Transcribe the records verbatim, from the line containing "Image resolution: width=128" through the end of the records, with both ends included. Leave the pictures out.

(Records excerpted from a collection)
----

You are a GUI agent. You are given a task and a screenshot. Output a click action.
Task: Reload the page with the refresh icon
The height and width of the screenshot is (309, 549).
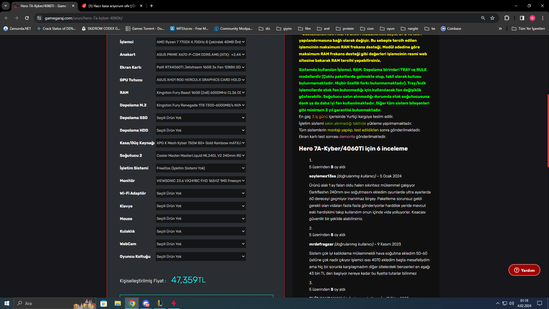click(x=27, y=18)
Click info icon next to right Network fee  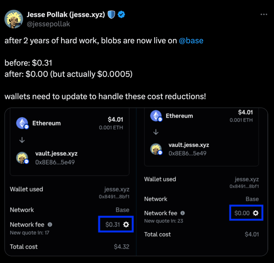tap(182, 213)
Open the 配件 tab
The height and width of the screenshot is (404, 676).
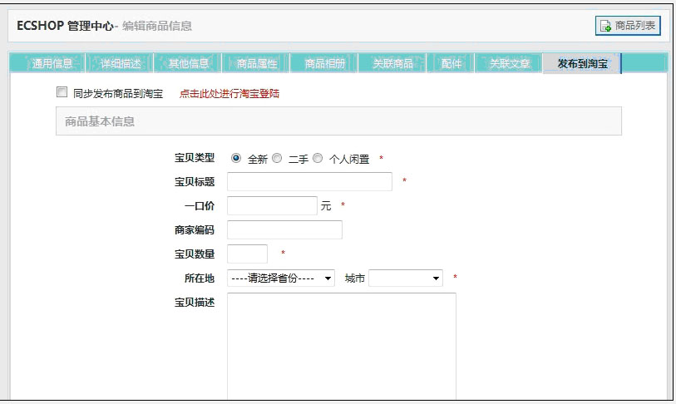[451, 64]
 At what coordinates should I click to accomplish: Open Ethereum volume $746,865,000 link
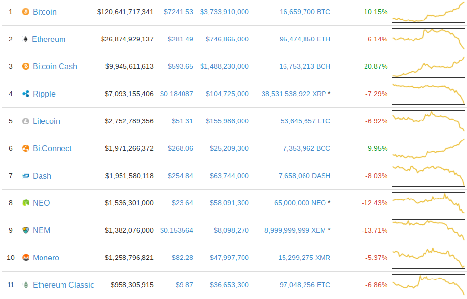tap(227, 39)
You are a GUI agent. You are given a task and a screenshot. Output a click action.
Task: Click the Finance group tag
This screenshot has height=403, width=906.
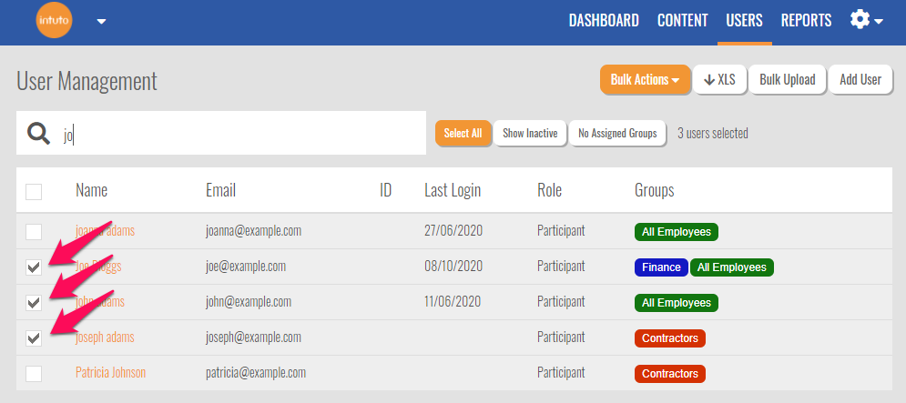click(x=660, y=267)
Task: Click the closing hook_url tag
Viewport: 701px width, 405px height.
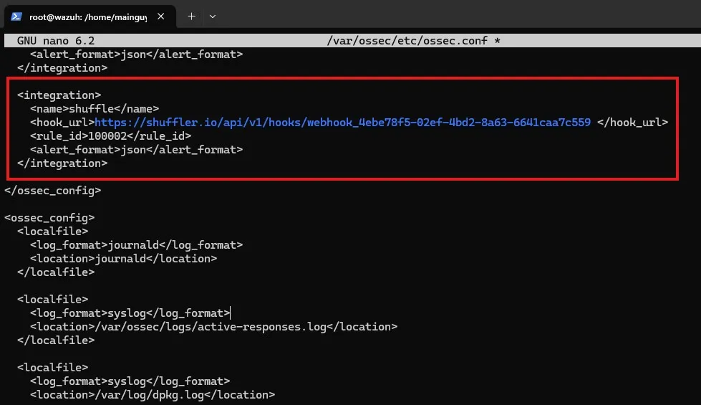Action: [632, 123]
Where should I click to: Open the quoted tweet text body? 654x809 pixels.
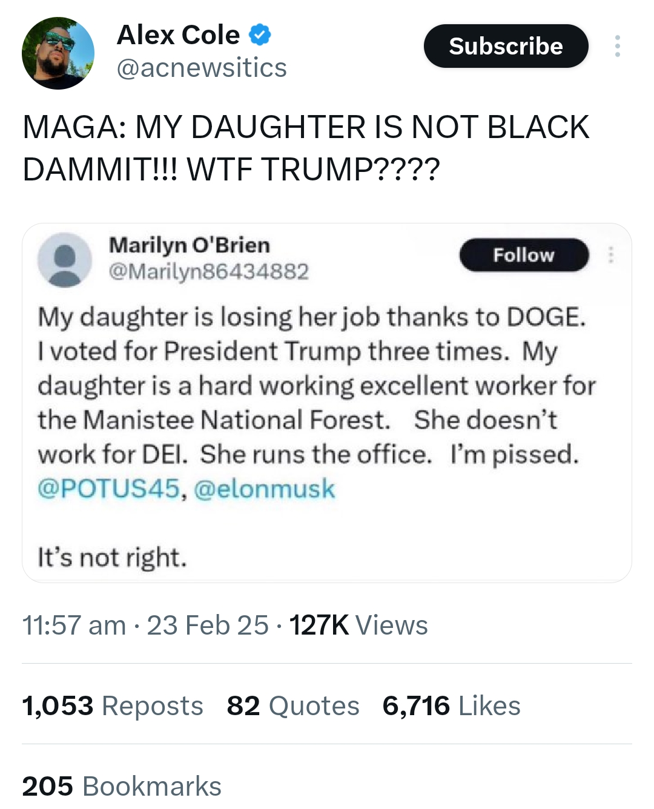[315, 386]
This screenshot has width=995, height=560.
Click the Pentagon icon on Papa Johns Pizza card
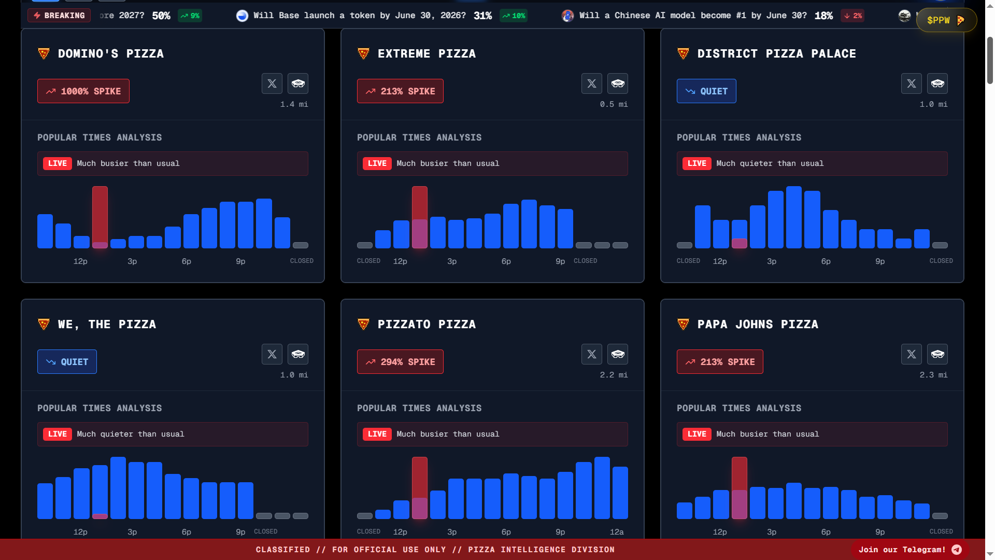point(937,354)
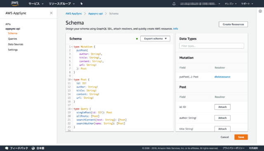The width and height of the screenshot is (264, 151).
Task: Open the AWS logo home link
Action: (x=15, y=4)
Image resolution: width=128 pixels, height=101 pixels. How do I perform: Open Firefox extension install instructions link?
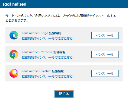coord(47,76)
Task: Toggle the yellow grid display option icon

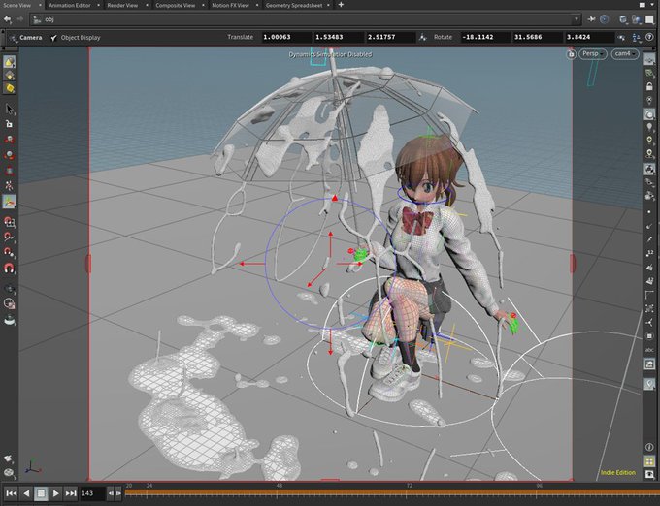Action: tap(649, 461)
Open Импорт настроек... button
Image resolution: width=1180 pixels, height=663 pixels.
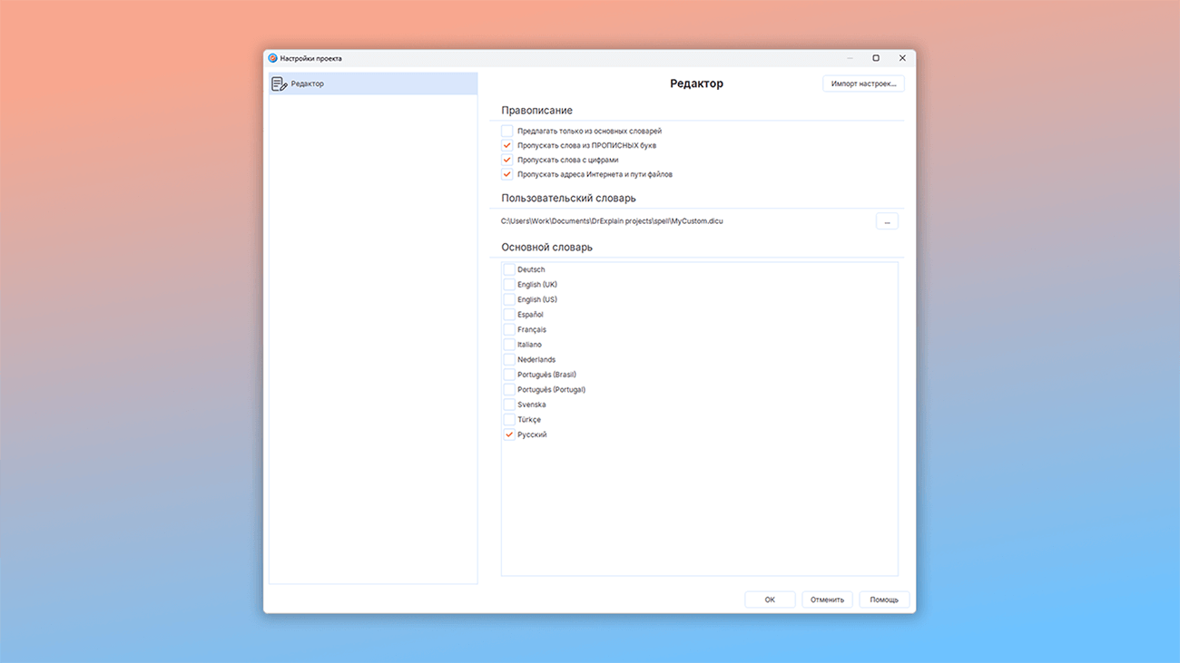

----

#### [SOLUTION]
Image resolution: width=128 pixels, height=101 pixels. How do I perform: Open Firefox extension install instructions link?
coord(47,76)
Task: Toggle the yellow grid display option icon

Action: tap(649, 461)
Open Импорт настроек... button
Image resolution: width=1180 pixels, height=663 pixels.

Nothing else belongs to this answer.